Namida memandang curiga. Begitu dingin wajah lelaki di depannya itu. Tiada senyum, bahkan matanya menyiratkan sejuta luka. Tiada harapan, tiada asa yang terbaca di sana.
"Kau siapa?" Namida kembali bertanya ketus sambil menerima Rawa. Dengan hati-hati dia kembali duduk di lantai.
"Aku Guntur. Pemilik rumah ini." Lelaki itu menjawab sambil beranjak ke dalam kamar. Dia mengambil kain panjang, kemudian keluar menemui Namida. "Pakai ini, tutupi tubuhmu kalau mau menyusuinya."
Namida menerima kain tersebut, dia menutupi Rawa dan dadanya dengan kain itu. Tangisan Rawa yang tadi memenuhi seisi rumah, berganti dengan gumaman halus ketika mulutnya mulai menyusu.
"Terimakasih telah menolongku." Namida berbicara sambil berusaha melakukan kontak mata dengan Guntur. Guntur membalasnya dengan anggukan dan membuang muka. "Kau tinggal sendiri di sini?" Namida melontarkan pertanyaan. Ini pertama kalinya dia menyusui seorang bayi, ada sensasi aneh yang tidak bisa diungkapkan dengan kata-kata. Badannya terasa hangat, degup jantung lebih tenang. Seolah-olah Rawa melakukan sesuatu pada tubuhnya.

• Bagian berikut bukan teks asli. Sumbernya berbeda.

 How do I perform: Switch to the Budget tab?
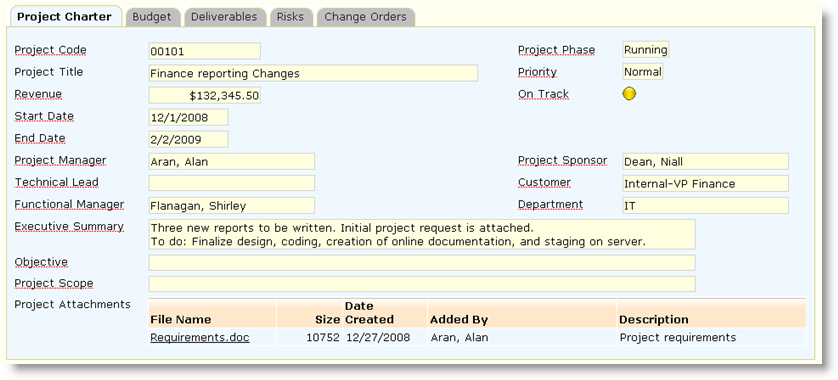pyautogui.click(x=152, y=17)
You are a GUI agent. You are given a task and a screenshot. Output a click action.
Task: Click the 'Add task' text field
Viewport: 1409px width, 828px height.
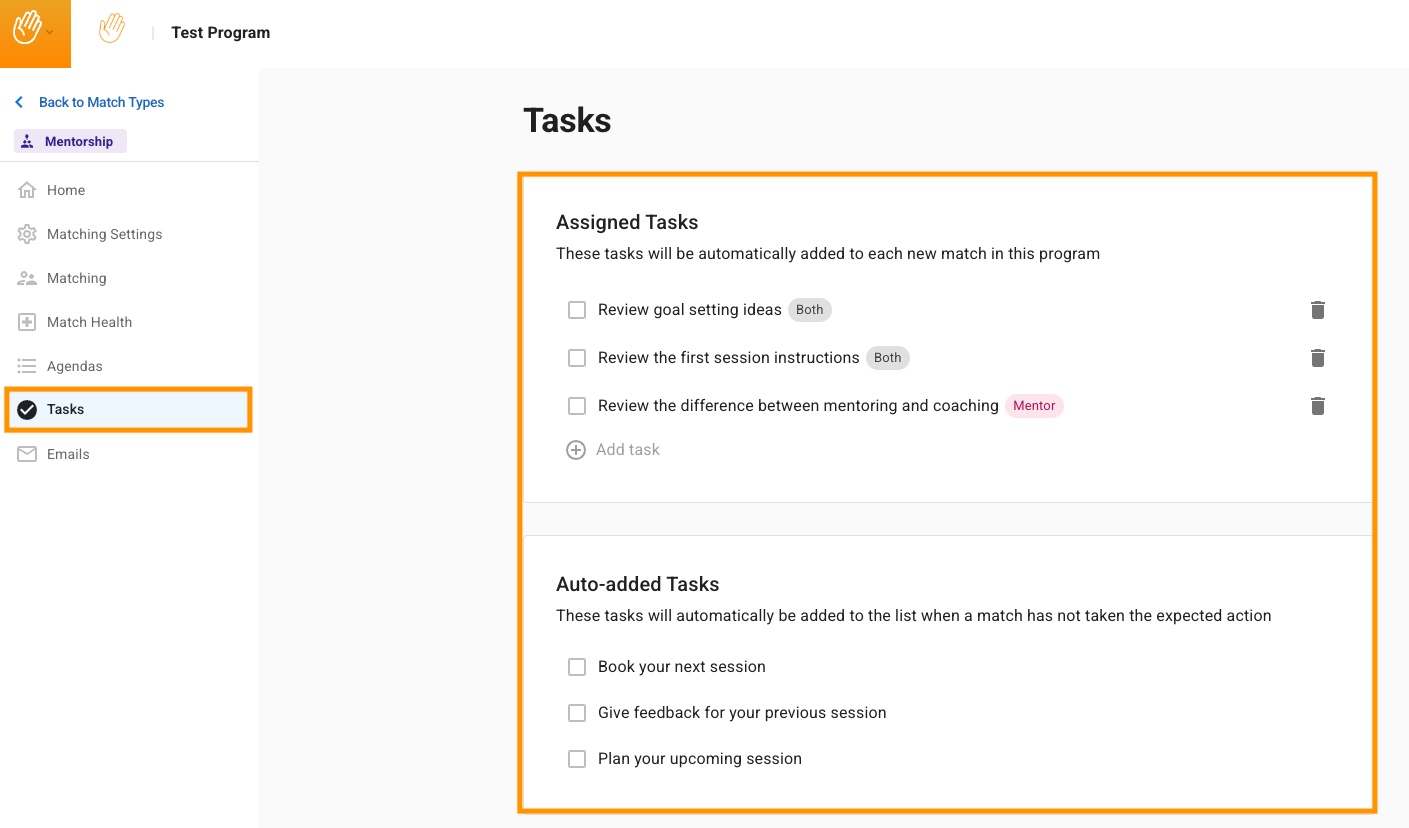pyautogui.click(x=628, y=450)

"Iya." Guntur menatap keadaan di luar yang mulai rembang petang. Hujan masih turun walau tidak begitu deras. "Kamu tidak perlu cemas. Tinggallah lebih lama. Takkan ada yang melarang."
"Aku tidak cemas. Tak ada yang perlu kukhawatirkan. Aku hanya punya dua pilihan, hidup atau mati." Namida mengelus lembut wajah Rawa. Anaknya itu begitu tampan. Wajahnya walau masih akan berubah-ubah, Namida sangat yakin, ketampanan Rawa tidak akan kalah dengan Suryana. Mengenang nama itu, kembali amarah menggelegak di dalam hati Namida.

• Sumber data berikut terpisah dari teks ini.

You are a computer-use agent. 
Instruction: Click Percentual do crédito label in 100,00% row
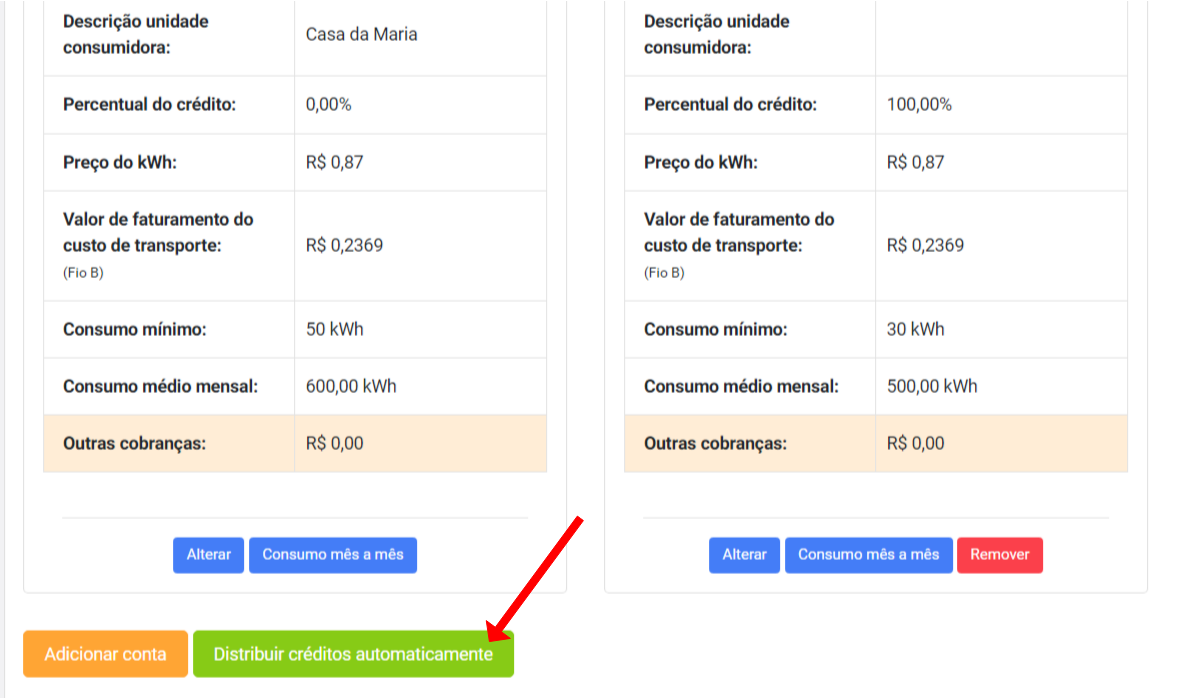[x=729, y=104]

"Kamu benar. Apalagi untuk orang seperti kita. Punya pilihan apa selain bertahan hidup dengan segala cara atau putus asa dengan mengakhirinya di ujung pisau?" Guntur mendecih. Hawa dingin dari luar menyergap. Berusaha merasuki pori-pori kulit di tubuhnya. "Kamu lapar?"
Namida menggigit bibir. Sejatinya, rasa lapar memang sedang menggerogotinya. Selain itu dia butuh mandi. Lelaki itu sepertinya tidak berusaha mencoba menggantikan bajunya yang kini masih lembab di badan. "Apa kau punya baju ganti?"
Guntur menoleh. Wajahnya masih datar, "Ada peninggalan isteriku di dalam lemari. Ambil saja. Maaf, aku tidak berani menyentuhmu. Jadi aku tidak menggantikan pakaianmu."
"Kenapa?" Namida perlahan-lahan meletakkan tubuh Rawa yang sudah tertidur pulas di lantai beralaskan kain. Anaknya itu benar-benar tanpa pakaian sama sekali. Hanya dibalut dengan kain panjang.
"Apanya?"
"Kenapa kau mau menolongku?" Namida perlahan berdiri. Mendekati Guntur yang masih berdiri di dekat jendela. Merasakan desauan angin senja yang terasa dingin.
"Kamu datang ke rumah burukku. Bagiku, mungkin ini anugerah setelah bertahun-tahun tidak ada yang mau singgah ke sini. Apalagi kamu membawa seorang bayi mungil. Rasanya, aku tak punya kekuatan untuk menolak kehadiranmu." Guntur menutup jendela ketika matahari benar-benar lenyap dari peredaran. Menekan saklar lampu.